◆ **ABOUT THIS EXERCISE**:
Copy the listing out exactly as shown.

++++++++++++++++++++

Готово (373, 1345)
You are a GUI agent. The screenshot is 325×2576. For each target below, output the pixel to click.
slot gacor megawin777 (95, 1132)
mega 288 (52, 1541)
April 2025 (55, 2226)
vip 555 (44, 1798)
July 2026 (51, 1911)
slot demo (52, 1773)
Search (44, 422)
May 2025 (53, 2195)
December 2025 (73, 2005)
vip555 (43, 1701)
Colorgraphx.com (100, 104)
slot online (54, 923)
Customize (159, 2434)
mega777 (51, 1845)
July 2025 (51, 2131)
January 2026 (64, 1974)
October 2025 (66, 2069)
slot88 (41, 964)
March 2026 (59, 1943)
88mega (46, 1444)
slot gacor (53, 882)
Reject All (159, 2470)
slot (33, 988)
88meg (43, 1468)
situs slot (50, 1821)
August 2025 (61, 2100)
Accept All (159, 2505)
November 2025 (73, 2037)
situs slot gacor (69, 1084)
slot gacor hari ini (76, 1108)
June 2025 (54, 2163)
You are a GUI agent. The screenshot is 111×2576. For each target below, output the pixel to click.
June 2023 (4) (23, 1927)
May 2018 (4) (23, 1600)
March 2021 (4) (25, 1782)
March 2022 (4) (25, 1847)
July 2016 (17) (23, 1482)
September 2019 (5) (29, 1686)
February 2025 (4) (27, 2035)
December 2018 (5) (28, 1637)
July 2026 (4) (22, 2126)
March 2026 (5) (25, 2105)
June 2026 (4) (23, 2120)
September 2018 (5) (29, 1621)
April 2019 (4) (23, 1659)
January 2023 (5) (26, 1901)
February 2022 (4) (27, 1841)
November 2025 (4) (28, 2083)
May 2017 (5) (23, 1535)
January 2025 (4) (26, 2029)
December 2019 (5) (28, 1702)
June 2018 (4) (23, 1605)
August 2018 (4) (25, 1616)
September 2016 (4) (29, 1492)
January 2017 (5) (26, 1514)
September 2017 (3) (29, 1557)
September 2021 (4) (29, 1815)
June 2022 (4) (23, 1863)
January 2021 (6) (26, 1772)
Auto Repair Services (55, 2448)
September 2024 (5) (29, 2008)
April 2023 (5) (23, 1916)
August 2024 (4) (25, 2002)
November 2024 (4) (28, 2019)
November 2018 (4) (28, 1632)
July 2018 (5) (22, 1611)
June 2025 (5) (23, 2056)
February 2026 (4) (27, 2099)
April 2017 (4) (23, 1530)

++++++++++++++++++++

◆ **OUTPUT BELOW**:
Готово (373, 1345)
You are a GUI agent. The screenshot is 325×2576. For each target below, output the pixel to click.
slot gacor megawin777 (95, 1132)
mega 288 (52, 1541)
April 2025 (55, 2226)
vip 555 (44, 1798)
July 2026 (51, 1911)
slot demo (52, 1773)
Search (44, 422)
May 2025 (53, 2195)
December 2025 (73, 2005)
vip555 (43, 1701)
Colorgraphx.com (100, 104)
slot online (54, 923)
Customize (159, 2434)
mega777 (51, 1845)
July 2025 (51, 2131)
January 2026 (64, 1974)
October 2025 (66, 2069)
slot88 (41, 964)
March 2026 (59, 1943)
88mega (46, 1444)
slot gacor (53, 882)
Reject All (159, 2470)
slot (33, 988)
88meg (43, 1468)
situs slot (50, 1821)
August 2025 (61, 2100)
Accept All (159, 2505)
November 2025 (73, 2037)
situs slot gacor (69, 1084)
slot gacor hari ini (76, 1108)
June 2025 (54, 2163)
You are a GUI agent. The screenshot is 111×2576. For each target below, output the pixel to click.
June 2023 (4) (23, 1927)
May 2018 (4) (23, 1600)
March 2021 (4) (25, 1782)
March 2022 (4) (25, 1847)
July 2016 (17) (23, 1482)
September 2019 (5) (29, 1686)
February 2025 (4) (27, 2035)
December 2018 (5) (28, 1637)
July 2026 (4) (22, 2126)
March 2026 (5) (25, 2105)
June 2026 (4) (23, 2120)
September 2018 (5) (29, 1621)
April 2019 (4) (23, 1659)
January 2023 (5) (26, 1901)
February 2022 (4) (27, 1841)
November 2025 (4) (28, 2083)
May 2017 (5) (23, 1535)
January 2025 (4) (26, 2029)
December 2019 (5) (28, 1702)
June 2018 (4) (23, 1605)
August 2018 (4) (25, 1616)
September 2016 (4) (29, 1492)
January 2017 (5) (26, 1514)
September 2017 (3) (29, 1557)
September 2021 (4) (29, 1815)
June 2022 (4) (23, 1863)
January 2021 (6) (26, 1772)
Auto Repair Services (55, 2448)
September 2024 (5) (29, 2008)
April 2023 (5) (23, 1916)
August 2024 (4) (25, 2002)
November 2024 (4) (28, 2019)
November 2018 (4) (28, 1632)
July 2018 (5) (22, 1611)
June 2025 (5) (23, 2056)
February 2026 (4) (27, 2099)
April 2017 (4) (23, 1530)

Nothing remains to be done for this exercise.